One might think that having a literal crowd of goblins would make it hard to move around, like some sort of–heh–crowd control, but nope, the combination of his talent and high Mind made slipping by them trivial.
They had no chance, honestly. Unless one of them had a skill that would counter him, but that would just be bad luck, and anyway they hadn’t. High level goblins specced mostly in goblin wizards, as far as he could tell. Not exactly helpful when they didn’t have any time to cast.
The whole fight lasted eight seconds. Coincidentally, it was just a tiny bit more than the amount of time he needed to make a full rotation around the girl, thus completely covering all the area in a fifteen yard radius around her.
It was over.
They were standing in the middle of the pile of corpses. Half a hundred leveled monsters slain in the span of seconds just like that. He was catching his breath, but honestly, he wasn’t that winded. He could do it again if needed.
Lily slowly raised her foot, looking at the blood dripping from it.
“Ew,” she grimaced, and put it down. He could hear a splash when it hit the ground. “Ew ew ew.”
“Understandable,” he agreed calmly. “But look on the bright side, I’ve almost got a level! Let’s do it again!”
Lily ignored him, quickly tiptoeing around the bodies and out of the blood puddle. She almost ran to the nearby house, fiddled with the lock for a few moments and disappeared inside.
“Or we can break into random houses, sure,” he murmured to himself as he followed her.
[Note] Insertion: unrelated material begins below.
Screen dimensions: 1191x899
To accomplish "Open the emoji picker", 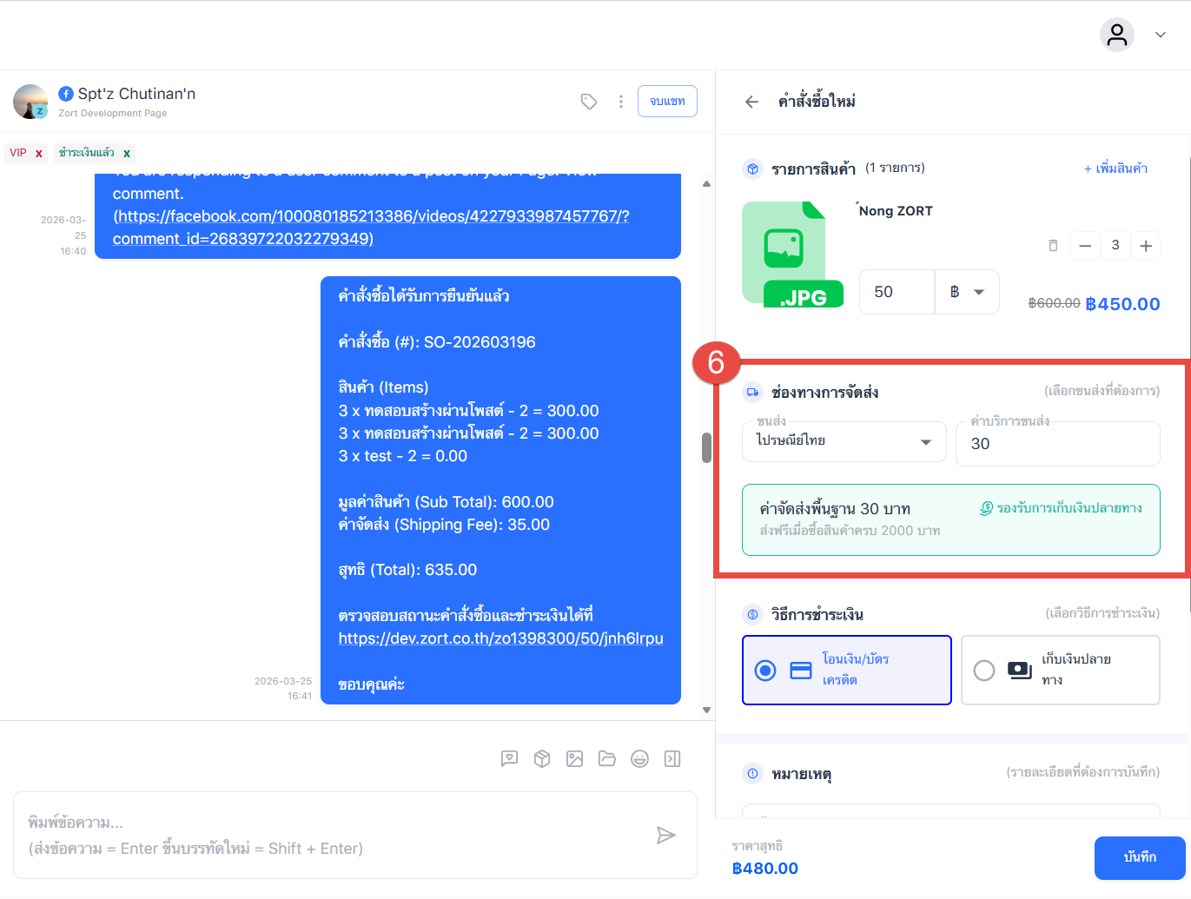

Inside the house, he could see the bloody footprints leading to the bathroom. Lily was leaning on the wall, trying to clean her shoes with towels. He tried to turn on the tap to see if there was any water, but had no luck. Most houses didn’t have any, unless they had a system that stored water, but those were rare.
“How did you know that the door was unlocked anyway?” he asked while grabbing the spare towel to clean up his own sneakers.
“It wasn’t,” she replied. “I just pretend that I know how to pick locks. It’s usually enough, most locks are really cheap and easy to pick.”
“The fuck?” He stopped for a moment. “What the fuck can’t your skill do? Next time you’ll tell me you can pretend to be a god and just smite your enemies.”
She shrugged.
“Maybe if I have enough mana,” she said. “It’s all about mana costs. And… how scary it is.”
“So do you actually know how to pick locks? Or is it more, like, you convincing the lock that you picked it?”
The question made her pause.
“Dunno. I think I knew how to pick them when I was doing it, but I don’t remember how I did it. But that doesn’t mean I actually knew, just that I believe what I’m acting. But maybe I knew? Does it matter?”
“You could try to teach yourself to actually pick them,” he said. “Leave detailed instructions on how you did it before dropping the act, see if it’s gibberish.”
She dropped the towel, inspecting the stains on her shoes and sighed.
“Can we just go?” she asked. Her voice was dry. “Check what the hell is wrong with that church and return home?”
“That thing’s locked up like a fortress,” he pointed out.
“I can pick the fucking lock, Dennis,” she hissed.
“You really liked those shoes, huh?”
“Fuc–,” she froze mid-speech, her expression almost panicked as she realized something, before she took a deep breath and her usual smile returned.
To think about it, he didn’t remember seeing her smile like that today.
“It’s okay!” she said cheerfully, without a care in the world. “Let’s go check what’s inside that church! And then patrol more and kill more goblins!”
“Didn’t you want to go back to the fort?”
“Nope! Let’s go! I bet there’s treasure inside!” She practically rushed to the exit.
“Weirdo,” he mumbled, before getting up and following the girl.